- TEXT UNDER STUDY
Daniel: Yes, I do memoir, I write books with sort of name above the title, celebrities, household names. And I also write books with people who are unknown before they come to publishing. They are ordinary folks who’ve seen something extraordinary, done something extraordinary, or have an extraordinary take on the world around. And actually, I sort of prefer those books to the famous folks because you know, when you work with somebody like Serena Williams, not a knock on Serena who I adored, we had a good time working together on her book which I thought turned out great, but somebody who’s grown up with a camera and a microphone in their face from the age of 6, 7, 8 years old, they’ve told the same stories over and over again. And it’s very hard to pull something fresh and new and real from the recesses of their memory. I can only write what they share. And if what they’re sharing has been rehearsed into the ground, the book will feel…

Alessandra: Filtered and polished.

Daniel: Right. So if I’m dealing with somebody who’s never done this before, and they’re telling these stories as if for the first time, then the book feels a little bit more vibrant, and so I enjoy working on those projects.

Alessandra: The other thing is, I’m assuming a lot of the books you’re writing are in first person, is that correct? So you have to capture their tone.

Daniel: Right.

Alessandra: And speak in it. And how do you do that? Is it lots of just conversations with that person? How do you do…?

Daniel: It’s exactly that. I mean, you sort of need to be a good mimic. You need to be like Dana Carvey on SNL. You need to be able to impersonate somebody else on the page. And that happens, you know, you ask most what you can, you hang with these people, you live with — many times I’ll go and stay in their homes. I’ll have dinner with their family. I’ll shadow them as they go to work and you learn how they look at the world and you learn to phrase things the way they do. You think like them and soon you start to speak like them.

Alessandra: Oh, that’s so interesting. We have a great question from Elaine on Facebook she said, what do you do if you find their take on something offensive?

- DATA EXTRACT
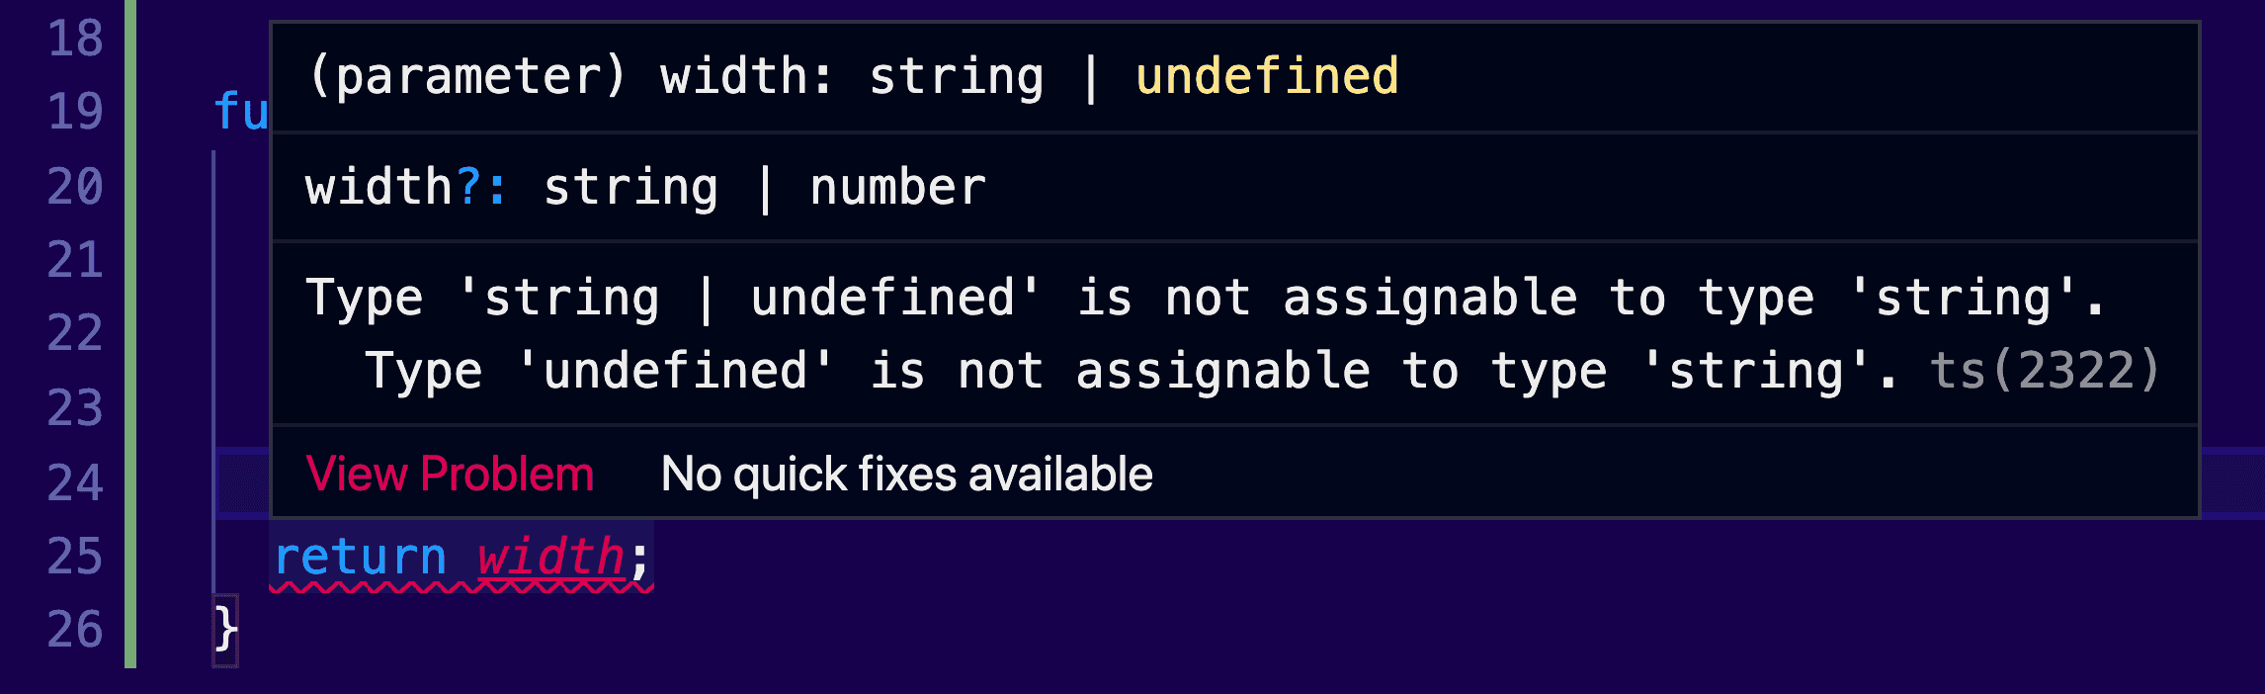
Task: Select line number 23 in the gutter
Action: pos(75,407)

- TASKS TO PERFORM
- A) Reproduce the ghostwriting interview from "Alessandra: Filtered and" to "do you do…?", switching "vibrant" out for "lively".
- B) Summarize the ghostwriting interview in two sentences.
- C) In the ghostwriting interview, whom does Daniel say a writer needs to be like in order to impersonate somebody else on the page?

- RESPONSES IN ORDER
- A)
Alessandra: Filtered and polished.

Daniel: Right. So if I’m dealing with somebody who’s never done this before, and they’re telling these stories as if for the first time, then the book feels a little bit more lively, and so I enjoy working on those projects.

Alessandra: The other thing is, I’m assuming a lot of the books you’re writing are in first person, is that correct? So you have to capture their tone.

Daniel: Right.

Alessandra: And speak in it. And how do you do that? Is it lots of just conversations with that person? How do you do…?

- B) Daniel writes memoirs with both celebrities and unknown people who have seen or done something extraordinary, and he prefers working with the unknowns because famous people's stories have been told so often that they feel rehearsed. To capture a subject's first-person voice, he acts as a mimic, spending time with them by staying in their homes, having dinner with their families and shadowing them at work until he thinks and speaks like them.

- C) Dana Carvey on SNL.